By resolution adopted by the board of commissioners of the state bar, Robert G. Messer, a licensed practicing attorney of this state, was "disbarred and excluded from the practice of law," and thereafter said Messer filed his petition for review, under the provisions of section 6 of the Act approved June 6, 1931, entitled "An Act To Amend Sections 2, 6, 10, 11 and 21 of An Act Entitled, 'An Act To Provide For The Organization, Regulation and Government Of The State Bar Including Admissions and Disbarments of Lawyers,' Approved August 9, 1923." Gen. Acts 1931, pp. 284-287; Code 1923,§§ 6220-6239, and § 3318.

The petitioner's first contention is that the board of commissioners was without jurisdiction to adjudge him guilty and disbar him, for the reason that the affidavit verifying the complaint was-as to the original complaint-only to the effect that the informants or relators "have probable cause for believing and as such do believe" that the accused was guilty of the matters and things therein specifically alleged, and as to the amended complaint "that the averments of fact contained in the above and foregoing amendment are true to the best of their knowledge, information and belief, and upon such knowledge, information and belief, they say same are true." (Italics supplied.)

Verification of the complaint is not required by the statute, nor is it required in all cases by rule B, regulating the proceedings, adopted by the commission and approved by this court. (Rules and Regulations, Board of Com'rs, State Bar of 1924, page 17.) Therefore, it is not jurisdictional, and, assuming that the verification was not a compliance with said rule, it is a mere irregularity that might be waived, and was waived in this case by the failure of the accused to make the objection on his trial before the bar commission, before pleading to the merits. It cannot be made here for the first time. Smith v. State, 73 Ala. 11; Laney v. State, 109 Ala. 34, 19 So. 531; Walker v. State, 108 Ala. 56, 19 So. 353. Moreover, on the authority of Worthen v. State ex rel. Verner et al., 189 Ala. 395, 66 So. 686, the verification was sufficient.

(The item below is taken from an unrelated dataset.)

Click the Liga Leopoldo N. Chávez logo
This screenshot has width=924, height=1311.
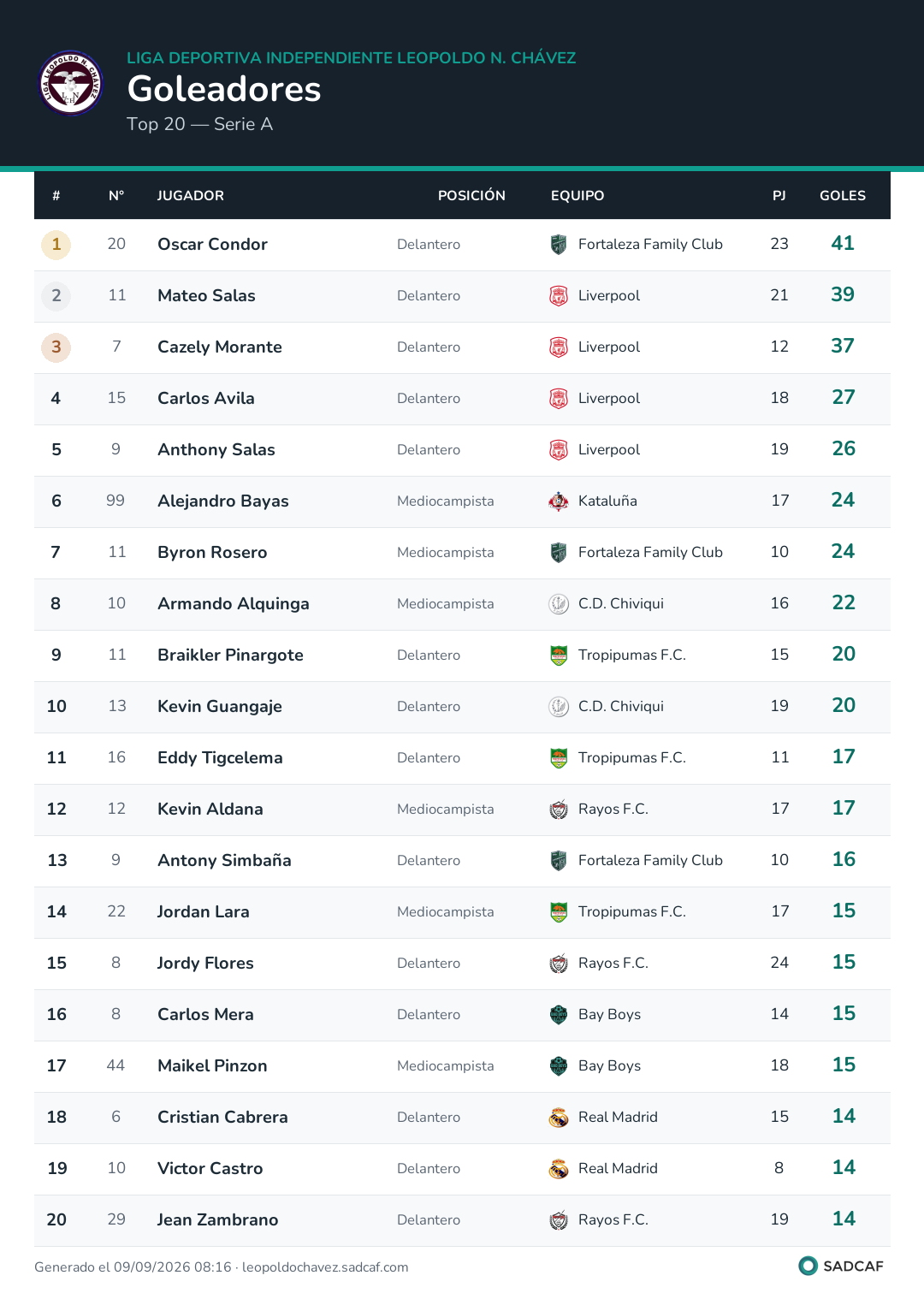pyautogui.click(x=71, y=83)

By motion made on the trial and before pleading, to quash the depositions of Joseph A. Yager, Thomas J. O'Connor, and Sigmond Sanger, taken to support the charges, the petitioner asserts that the provision of the act, that "in all cases testimony with reference to such charges shall be taken at the Court House of the County of the residence of the party charged, provided the evidence of witnesses residing outside of such county may be taken in the same manner as provided by law for the taking of depositions in civil cases," violates section 6 of the Constitution which provides "that in all criminal prosecutions the accused has a right * * * to be confronted by the witnesses against him," etc. (Italics supplied.) Acts 1923, § 6, page 103; section 6, Constitution of 1901. In support of this contention, State ex rel. Attorney General v. Buckley, 54 Ala. 599, In re Eldridge, 82 N.Y. 161, 37 Am. Rep. 558, and In re An Attorney, 83 N.Y. 164, are cited.

In Buckley's Case, supra, the court held that the impeachment proceeding provided for in the Constitution was a criminal prosecution, and that "in all criminal prosecutions, impeachments as well as others, the accused has a constitutional right to be 'confronted by the witnesses against him,' and provisions of an impeachment law, requiring the taking of testimony by examiners, not in the presence of the court, violate this constitutional right of the accused."

This is not a criminal prosecution within the influence of section 6 of the Constitution, but is only quasi criminal. State v. Quarles, 158 Ala. 54, 48 So. 499; Thomas v. State ex rel. Stepney, 58 Ala. 365. Therefore, Buckley's Case does not support the contention.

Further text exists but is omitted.